Now the state’s largest newspaper, The New Hampshire Union Leader, is blasting Kelly in a new editorial for her opposition to business tax cuts championed by Governor Chris Sununu. The Union Leader writes that Kelly has been “proven wrong about the consequences” of these tax cuts – which have led to improved business growth and increased revenue for the state – but she “would raise them again anyway” if elected.
Kelly’s refusal to face facts on New Hampshire’s business taxes further shows that she can’t be trusted to lead the state forward.
The New Hampshire Union Leader writes:
“Molly Kelly is wrong about New Hampshire business taxes.

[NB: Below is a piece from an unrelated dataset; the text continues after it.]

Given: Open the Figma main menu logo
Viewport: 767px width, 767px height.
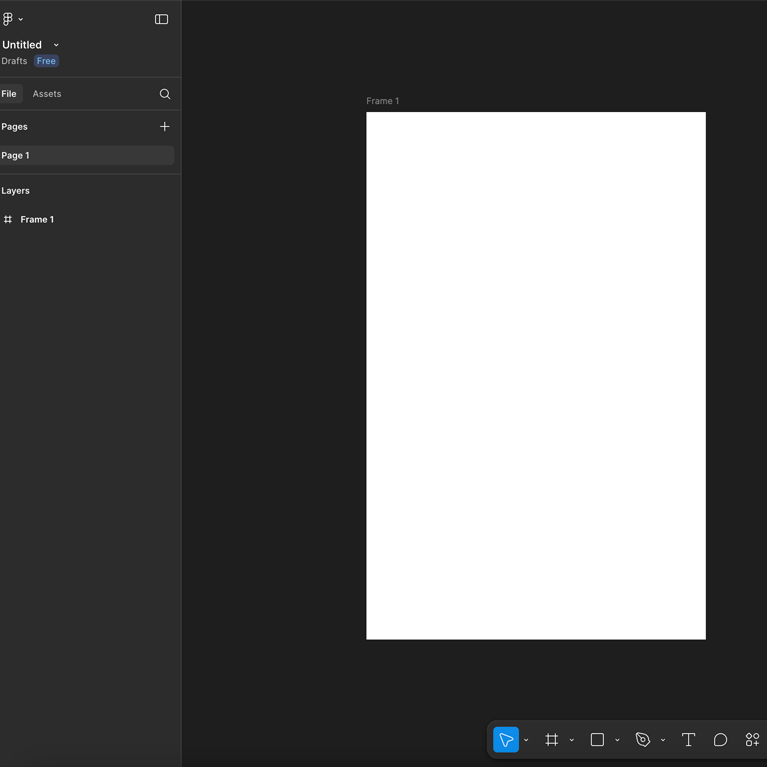Looking at the screenshot, I should coord(9,19).
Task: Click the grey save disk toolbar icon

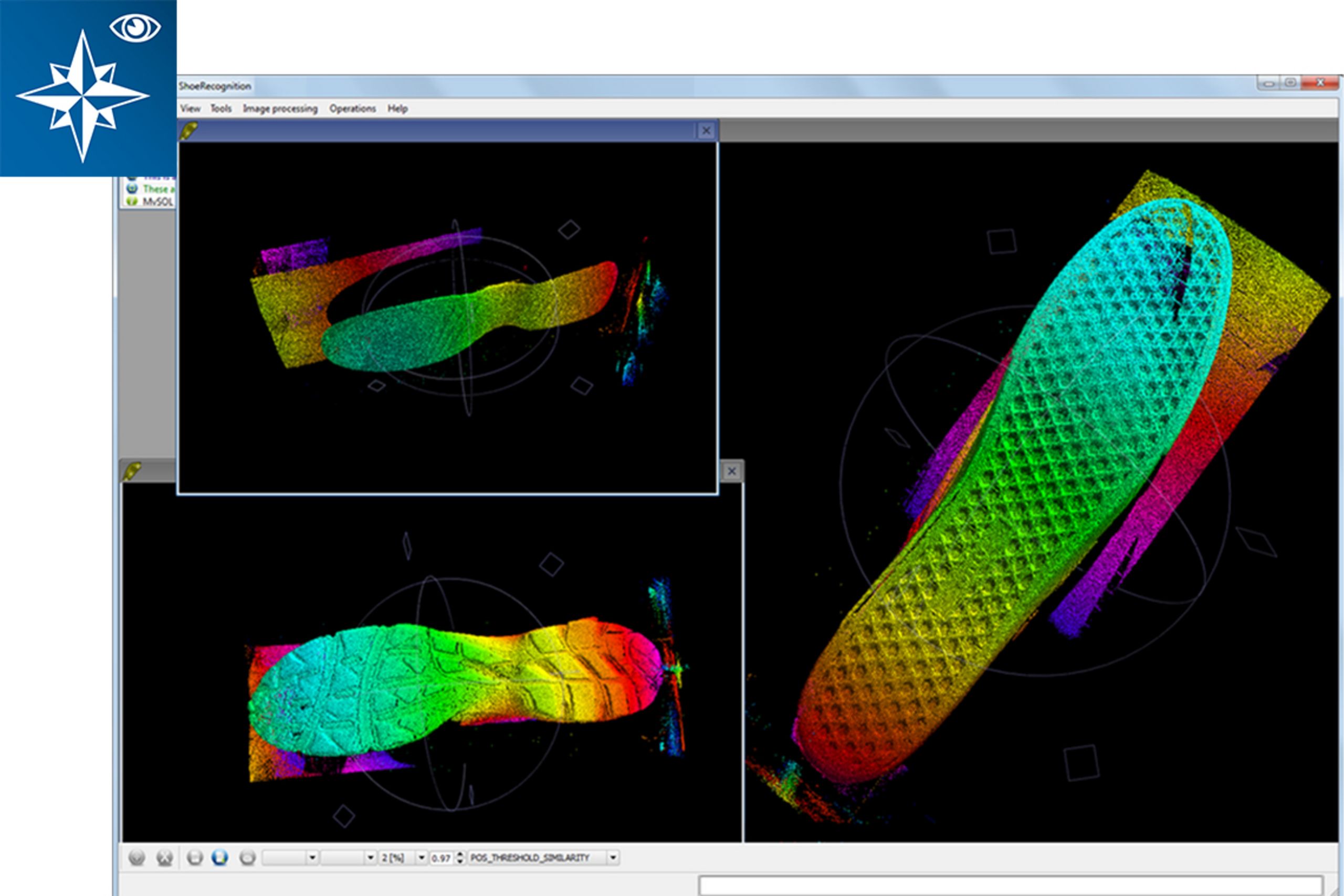Action: [x=195, y=858]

As a state senator, Kelly staunchly opposed Republican efforts to lower New Hampshire’s punishing business tax rates, as Kelly and her fellow Democrats argued doing so would would ‘blow a $90 million hole in the budget.’
Kelly was wrong about that. Business tax revenues have been booming after Republicans cut rates for both the Business Profits Tax (BPT) and Business Enterprise Tax (BET.)
Kelly now chides Gov. Chris Sununu for ‘funding tax breaks for the wealthy corporations’ instead of social services.
Kelly is wrong about that, too. All New Hampshire businesses are benefitting from lower rates. There are no special breaks for wealthy corporations. If elected, Kelly promises to increase the BET by 50 percent, increasing payroll costs for all but the smallest New Hampshire employers.
Kelly is wrong about the state lacking money. The state has a surplus, which the Legislature has used to fill the Rainy Day Fund and provide additional funding for many programs.
If Kelly wants to spend more on certain programs, there is room within the current tax framework. There is no need to raise New Hampshire business taxes higher than those in neighboring states.
Kelly fought for years against business tax rate cuts. Having been proven wrong about the consequences, she would raise them again anyway.”